GamePro gave the Sega CD version a perfect score, citing improved controls and playability from the already outstanding Genesis and SNES versions, as well as the use of real-life NHL footage.

Allgame editor Scott Alan Marriot described NHL '94 as "the best playing hockey game at the time of its release".

The game was also a commercial success, outselling Madden 93 and doing a million copies. In Sweden, NHL '94 became part of Sega's push into the country's ice hockey market.
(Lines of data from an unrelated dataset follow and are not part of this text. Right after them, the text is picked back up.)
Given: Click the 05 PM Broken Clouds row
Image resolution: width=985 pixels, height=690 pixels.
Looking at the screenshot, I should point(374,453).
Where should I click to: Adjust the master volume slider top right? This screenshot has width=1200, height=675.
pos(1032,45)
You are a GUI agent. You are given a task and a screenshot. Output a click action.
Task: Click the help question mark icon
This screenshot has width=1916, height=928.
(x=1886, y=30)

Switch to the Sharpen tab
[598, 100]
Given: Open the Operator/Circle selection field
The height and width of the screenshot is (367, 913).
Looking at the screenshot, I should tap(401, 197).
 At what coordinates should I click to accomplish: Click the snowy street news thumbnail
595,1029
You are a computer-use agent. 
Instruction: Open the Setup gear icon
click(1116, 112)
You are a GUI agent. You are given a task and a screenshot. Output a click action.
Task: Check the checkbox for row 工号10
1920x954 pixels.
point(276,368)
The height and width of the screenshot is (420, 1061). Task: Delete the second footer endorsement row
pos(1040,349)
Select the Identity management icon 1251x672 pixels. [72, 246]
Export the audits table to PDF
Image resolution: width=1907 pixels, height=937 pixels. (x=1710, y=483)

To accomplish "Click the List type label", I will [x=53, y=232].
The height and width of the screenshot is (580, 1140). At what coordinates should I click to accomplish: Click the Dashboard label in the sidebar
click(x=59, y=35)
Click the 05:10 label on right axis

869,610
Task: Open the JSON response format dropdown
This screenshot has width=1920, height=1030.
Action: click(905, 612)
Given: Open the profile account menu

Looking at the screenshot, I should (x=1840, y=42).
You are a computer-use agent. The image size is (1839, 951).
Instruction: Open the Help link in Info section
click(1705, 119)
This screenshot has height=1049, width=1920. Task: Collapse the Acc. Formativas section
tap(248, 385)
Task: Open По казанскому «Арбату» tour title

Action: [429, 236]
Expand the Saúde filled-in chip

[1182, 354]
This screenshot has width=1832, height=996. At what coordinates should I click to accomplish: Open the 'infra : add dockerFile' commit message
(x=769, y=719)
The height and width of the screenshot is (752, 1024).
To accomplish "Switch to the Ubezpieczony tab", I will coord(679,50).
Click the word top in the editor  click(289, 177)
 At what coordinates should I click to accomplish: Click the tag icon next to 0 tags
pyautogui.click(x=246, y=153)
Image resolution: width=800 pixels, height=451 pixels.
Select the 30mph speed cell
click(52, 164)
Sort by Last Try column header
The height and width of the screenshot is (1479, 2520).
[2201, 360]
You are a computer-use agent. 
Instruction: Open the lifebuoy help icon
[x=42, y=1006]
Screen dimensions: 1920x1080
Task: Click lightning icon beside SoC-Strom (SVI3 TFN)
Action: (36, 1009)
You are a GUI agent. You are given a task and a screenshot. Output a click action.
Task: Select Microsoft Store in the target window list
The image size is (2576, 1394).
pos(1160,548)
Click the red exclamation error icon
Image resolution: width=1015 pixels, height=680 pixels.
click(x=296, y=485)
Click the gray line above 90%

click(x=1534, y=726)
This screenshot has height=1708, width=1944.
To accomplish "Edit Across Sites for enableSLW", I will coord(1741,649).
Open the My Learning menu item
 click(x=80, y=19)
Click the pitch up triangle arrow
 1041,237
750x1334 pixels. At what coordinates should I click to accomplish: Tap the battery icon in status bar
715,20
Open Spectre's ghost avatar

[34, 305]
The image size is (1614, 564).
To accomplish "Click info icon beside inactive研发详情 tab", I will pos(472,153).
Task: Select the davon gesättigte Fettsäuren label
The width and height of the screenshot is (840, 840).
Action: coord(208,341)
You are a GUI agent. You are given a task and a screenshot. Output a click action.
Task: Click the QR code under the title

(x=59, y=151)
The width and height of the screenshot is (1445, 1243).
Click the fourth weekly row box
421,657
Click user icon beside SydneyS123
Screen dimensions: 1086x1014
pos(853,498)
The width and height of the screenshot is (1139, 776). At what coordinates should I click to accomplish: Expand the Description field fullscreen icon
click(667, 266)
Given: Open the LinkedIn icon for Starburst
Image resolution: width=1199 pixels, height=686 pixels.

Sega's Swedish distributor Brio used Mats Sundin as a spokesman for both NHLPA '93 and NHL '94. Brio had also become a sponsor of the Swedish Elitserien, placing Sega logos on players' helmets for visibility during television broadcasts. The success of EA's hockey games subsequently encouraged Brio and Electronic Arts to develop the Sweden-specific Elitserien 95 for the Mega Drive.

Review score
| Publication | Score |
|---|---|
| AllGame | 4.5/5 (Genesis) 3.5/5 (SNES) 4.5/5 (PC) 3.5/5 (SCD) |

===Accolades===
IGN ranked the game 59th on their "Top 100 SNES Games of All Time." They opined that NHL '94 "Truly defined hockey adaptations in the 16-bit era." They also praised the four-player multiplayer mode and described the single-player gameplay as "Fast and frantic pace of skating and slap-shotting here felt utterly unrivaled." The only criticism they had was that NHL '94 removed the option to brawl with the opposing team. In 1994, PC Gamer US named NHL Hockey the 11th-best computer game ever. The editors called it "nearly flawless in its representation of the speed and the strategies of full-tilt, real-time NHL hockey – and besides, it's one of the best PC games available." That same year, PC Gamer UK named it the 41st-best computer game of all time, calling it "one of the most enjoyable PC sports sims to date". In 1996, GamesMaster ranked the Mega Drive version 65th in its "Top 100 Games of All Time."

==Legacy==
NHL '94 is often considered among the greatest sports games ever made, including number one by Boston.com. The Genesis version was included as #61 on Electronic Gaming Monthlys "100 Best Games of All Time" in 1997 and as #47 on IGNs Top 100 Games of All-Time in 2005. Bleacher Report listed it as the second-best hockey video game ever made (behind NHL 10 and called it "one of the best video games ever made". In 2012, GamesRadar ranked it as the 25th-best Sega Genesis game due in part to its realism; it jumped to 15th when the list was updated in 2014.

Former NHL player Jeremy Roenick credits his fame to the exposure he received from NHL '94, as he was listed as one of the best players in the game.

The goal horn sound from the Sega Genesis version was used in the World of CHEL mode since NHL 19 as an unlockable goal horn.